So you want to be a millionaire. You dream of going from rags to riches with money to spare. You brainstorm ideas, searching for the one that's going to catapult you to success and add six zeros to your bank balance.
Though we can't do the work for you, we can direct you down some promising paths. Here are seven industries hand-selected not only for their position in the current economic landscape, but also for their potential. And since the best ideas often spread nationally thanks to entrepreneurs who transform them into franchise concepts, opportunities abound.
Exciting as it may sound, don't leave your job too hastily, thinking that the path to $1 million magically bypasses rocky terrain. Be prepared to work harder than you ever have. It's the commitment, perseverance and dedication you bring to your business that will allow you to reap the rewards later on. Read on for a glimpse into seven flourishing industries as experts offer tips on how to reach the million-dollar milestone.
One industry that's ripe for the picking is wine. You'll find opportunities in everything from wine bars to wine tastings to the wine aftermarket. And depending on your particular interests, there's a wide range of positions, from making wine to distributing it to selling it. Thanks to consumers' growing interest in more sophisticated foods and beverages, higher-end wines in particular are growing, says Mike Fisher, a partner with Global Wine Partners LLC, which provides business and financial advisory services for the wine industry. Consequently, Fisher predicts this segment will be trending upward for the long term.
However, the wine industry can be intimidating. Competition can be stiff and startup costs steep, but that's not to say such obstacles are insurmountable or unavoidable. "In this industry, there is a tremendous amount of entrepreneurship, and with that creativity comes an opportunity that doesn't necessarily involve a great deal of startup costs," says Michael Green, 44, who's proof that the industry can accommodate all types of entrepreneurs.
Green's appreciation for wine started at the age of 6, when he would accompany his father to the wine store. As a co-founder of Best Cellars, a wine retail store, and a wine and spirits consultant for Gourmet magazine, Green has built a lifetime of experience. A decade ago, his expertise fully matured when he took the natural next step and launched Liquid Assets Consulting Group, an experiential marketing and consulting group centered on wine and food. Since then, Green has nurtured New York City-based Liquid Assets to a projected $1.4 million in sales this year.

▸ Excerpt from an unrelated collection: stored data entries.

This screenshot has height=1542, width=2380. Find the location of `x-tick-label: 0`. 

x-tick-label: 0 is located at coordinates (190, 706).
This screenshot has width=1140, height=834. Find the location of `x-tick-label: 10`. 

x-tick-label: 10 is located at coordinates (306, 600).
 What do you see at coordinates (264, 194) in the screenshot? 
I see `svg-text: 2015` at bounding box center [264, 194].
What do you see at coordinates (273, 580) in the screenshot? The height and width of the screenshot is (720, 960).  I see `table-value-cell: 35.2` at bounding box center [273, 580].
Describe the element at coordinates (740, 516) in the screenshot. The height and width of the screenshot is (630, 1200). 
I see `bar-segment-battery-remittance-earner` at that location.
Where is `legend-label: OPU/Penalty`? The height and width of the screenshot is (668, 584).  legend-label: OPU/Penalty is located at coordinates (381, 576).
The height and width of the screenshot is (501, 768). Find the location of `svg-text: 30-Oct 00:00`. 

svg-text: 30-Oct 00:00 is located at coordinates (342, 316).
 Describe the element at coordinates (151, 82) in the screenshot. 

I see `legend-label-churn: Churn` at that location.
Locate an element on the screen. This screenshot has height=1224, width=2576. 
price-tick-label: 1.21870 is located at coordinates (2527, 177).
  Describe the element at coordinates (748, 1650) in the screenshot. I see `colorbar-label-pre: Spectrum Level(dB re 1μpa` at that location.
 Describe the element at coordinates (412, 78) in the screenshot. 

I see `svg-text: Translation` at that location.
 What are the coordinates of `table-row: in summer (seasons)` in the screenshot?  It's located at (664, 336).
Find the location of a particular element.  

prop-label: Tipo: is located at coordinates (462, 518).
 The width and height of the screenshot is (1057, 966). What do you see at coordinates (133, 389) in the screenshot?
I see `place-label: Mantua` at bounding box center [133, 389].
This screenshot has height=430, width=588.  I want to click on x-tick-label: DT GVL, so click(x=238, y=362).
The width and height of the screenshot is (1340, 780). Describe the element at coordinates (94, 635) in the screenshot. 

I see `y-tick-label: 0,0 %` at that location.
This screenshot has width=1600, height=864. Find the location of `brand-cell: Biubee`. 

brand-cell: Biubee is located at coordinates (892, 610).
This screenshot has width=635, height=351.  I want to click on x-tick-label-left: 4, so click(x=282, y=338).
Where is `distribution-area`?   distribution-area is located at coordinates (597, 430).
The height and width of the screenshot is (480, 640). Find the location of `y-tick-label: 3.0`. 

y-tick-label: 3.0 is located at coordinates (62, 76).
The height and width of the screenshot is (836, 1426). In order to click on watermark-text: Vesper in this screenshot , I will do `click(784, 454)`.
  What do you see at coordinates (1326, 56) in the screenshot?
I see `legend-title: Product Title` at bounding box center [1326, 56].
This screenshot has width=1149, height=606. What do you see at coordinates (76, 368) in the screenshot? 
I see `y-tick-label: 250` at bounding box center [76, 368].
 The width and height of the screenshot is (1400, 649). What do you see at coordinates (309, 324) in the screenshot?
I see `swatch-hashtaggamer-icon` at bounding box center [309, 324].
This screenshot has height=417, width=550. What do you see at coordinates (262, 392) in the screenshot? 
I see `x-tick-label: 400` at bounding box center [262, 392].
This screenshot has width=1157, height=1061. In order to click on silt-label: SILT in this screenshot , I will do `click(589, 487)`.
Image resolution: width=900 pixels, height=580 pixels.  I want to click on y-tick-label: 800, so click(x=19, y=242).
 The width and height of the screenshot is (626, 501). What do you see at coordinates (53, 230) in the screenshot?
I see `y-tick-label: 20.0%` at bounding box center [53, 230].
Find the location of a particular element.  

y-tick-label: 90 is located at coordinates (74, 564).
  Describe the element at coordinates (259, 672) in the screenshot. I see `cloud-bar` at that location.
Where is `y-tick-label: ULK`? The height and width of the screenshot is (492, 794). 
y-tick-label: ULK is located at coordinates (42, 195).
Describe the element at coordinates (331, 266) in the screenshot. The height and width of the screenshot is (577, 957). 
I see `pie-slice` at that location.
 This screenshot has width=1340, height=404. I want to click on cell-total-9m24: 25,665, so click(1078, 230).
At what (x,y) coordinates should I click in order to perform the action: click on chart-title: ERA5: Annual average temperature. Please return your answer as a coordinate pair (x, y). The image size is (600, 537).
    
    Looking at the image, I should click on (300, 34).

At one time, applying for college was simply the first step in getting a higher education. Now it's a competitive process that has given birth to a whole industry aimed at preparing and positioning students for college. According to the National Center for Education Statistics, by 2013 college enrollment is projected to increase by 9 percent to 19.7 million students. Meanwhile, the American School Counselor Association reports that the national average ratio of students to counselors is only 476 to 1.
Indeed, the college application and admission process has morphed into a science, offering entrepreneurs with substantial knowledge of the industry unique opportunities to capitalize on their expertise—and incentivizing those who don't yet possess the know-how to hit the books.
"There will be more than 3 million [students] graduating from high school next year," says Katherine Cohen, founder of IvyWise, a decade-old educational consulting company that provides comprehensive admissions counseling services. It's projected to be the largest graduating class in the history of the country, so demand is greater than ever for Cohen's New York City-based business, which employs 10 counselors and serves about 250 clients in 27 states and 17 countries a year.
The IvyWise brand is strong, but that's largely a result of the solid foundation on which it was built. Cohen had read applications for Yale College, taught SAT prep classes and obtained a certificate in college counseling from UCLA before venturing out on her own with IvyWise. And while sales are impressive—a projected $1.5 million this year—she's had to maintain a high level of quality control to hit that mark. Shortly after launching the business, Cohen recorded her methodology into a manual, and about three years ago, she brought in business advisor, Liz Hamburg (who is also the "Launch Pad" columnist for Entrepreneur's StartUps), to implement systems that were crucial for moving forward.